J&K: NC leader Hilal Lone charged under UAPA for campaign speech during DDC polls, say police
Lone was arrested from the MLA hostel sub-jail in Srinagar where was under preventive detention for the past two months.
National Conference leader Hilal Lone was on Monday arrested under the Unlawful Activities (Prevention) Act for delivering a speech during the campaigning for the District Development Council elections in Bandipora last year, The Hindu reported. Hilal Lone is the son of senior National Conference leader and MP Akbar Lone.
“Hilal Lone has been booked under Section 13 of the UAPA, besides Sections 505 [intent to incite community to commit offence], 153-A [indulge in vilification or attacks upon the religion, race, place of birth, residence, language etc of any particular group or class] and 188 [disobedience] of the Indian Penal Code,” Inspector General of Police Vijay Kumar told the newspaper.

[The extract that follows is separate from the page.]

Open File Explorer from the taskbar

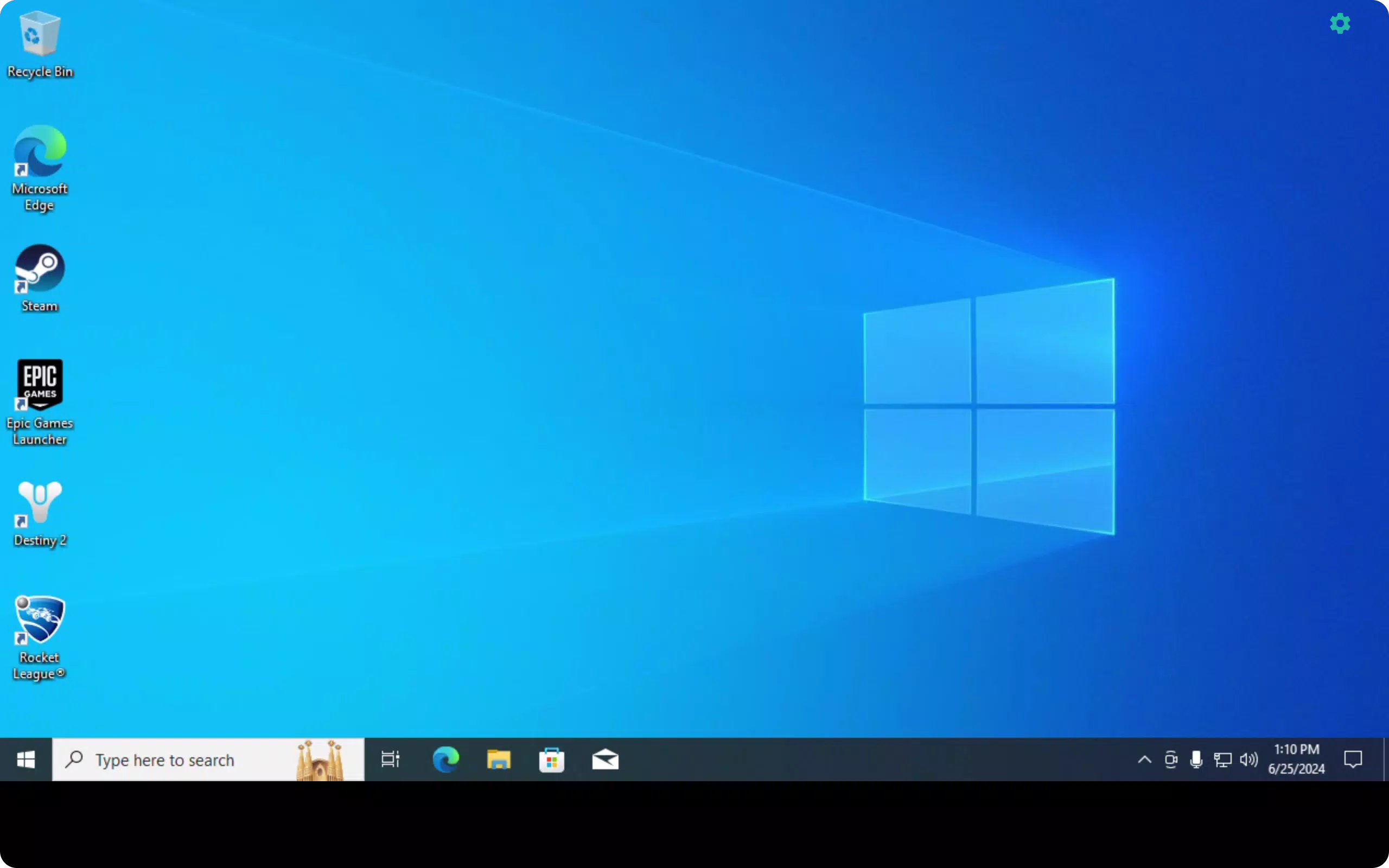pos(498,760)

Lone was arrested from the MLA hostel sub-jail in Srinagar where was under preventive detention for the past two months. He has been shifted to a police station in Bandipora’s Hajin in north Kashmir.
A police official told PTI that the case pertains to a speech Lone made during a public rally while campaigning for the polls in Hajin. Referring to the Bharatiya Janata Party’s “Gupkar gang” jibe, the NC leader had said: “The real gang is the one that demolished the Babri Masjid and rioted in Delhi”.
On November 17, Union Home Minister Amit Shah had termed the People’s Alliance for Gupkar Declaration an “unholy global gathbandhan [alliance]”, referring it to as a gang. “Either the Gupkar Gang swims along with the national mood or else the people will sink it,” he had said.
Hours later, former Jammu and Kashmir chief ministers Mehbooba Mufti and Omar Abdullah, part of the alliance, had criticised the Union home minister’s remarks.
The People’s Alliance for Gupkar Declaration, or Gupkar Alliance, is a tie-up of six parties, which was formed in October with the agenda of reinstating the now abrogated Article 370 of the Constitution, which provided special status to the erstwhile state of Jammu and Kashmir. The alliance contested the DDC polls.